Volviendo al cine y sus multitudes malagueñas y festivaleras, creo que este, por fin, será recordado como el primero de Málaga. Hubo diez o doce Festivales de Cine de Madrid en Málaga, después otro par de Festivales de Cine español y ya, haciendo honor a su nombre, uno, este, primer Festival de Málaga. ¿Por qué lo digo? Porque ya sí, parece, tiene su impronta malagueña. Porque lo hace la calle. Porque se ubica. Porque la gente entra, mira, toca, huele y hasta se compra bonos de descuento. Porque es de cine y de cine español. Pero en Málaga. Con su sol, con su acento, con su gastronomía. Esa personalidad propia que se intentó evitar al principio, esa frialdad que daba preeminencia al hecho cinematográfico y que apartaba del camino todo lo que pudiera confundirse con la idiosincrasia malagueña, afortunadamente, se ha perdido. Ya no da vergüenza de Málaga. Antes se encerraba a la élite famosa del cine en sus fiestas privadas, se les servía canapés de alta cocina, se les trasladaba en coche oficial a la farmacia, se les hacía una foto y se les empaquetaba de vuelta a casa. Ahora se les trae y se apañan. Porque no hay dinero, porque la producción es caótica o porque Caneda se ha empeñado.

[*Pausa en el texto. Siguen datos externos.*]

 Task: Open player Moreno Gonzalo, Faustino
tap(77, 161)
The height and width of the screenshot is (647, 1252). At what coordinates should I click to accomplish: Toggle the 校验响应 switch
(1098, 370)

Yo no lo sé. Pero se cruzan con las gritonas tras las vallas, comen pescaíto frito y pueden acabar perdidos en algún antro nocturno, encantados de habernos conocido. Pero, aún siendo la base, ya no son el fundamento. El Festival son los malagueños que van al cine, comentan las pelis en las terrazas de los bares y guardan en la memoria telefónica una colección de fotos y abrazos con falsos desconocidos. Un festival de verdad que, con mejores películas -no se pierdan a Antonio Dechent en “A Puerta Fría”; ni al cine malagueño, que ya no está vetado: “12+1 una Comedia Metafísica”- podría convertirse en lo que se empeñó en ser y no pudo.
No hay otra: este festival Carmina o Revienta.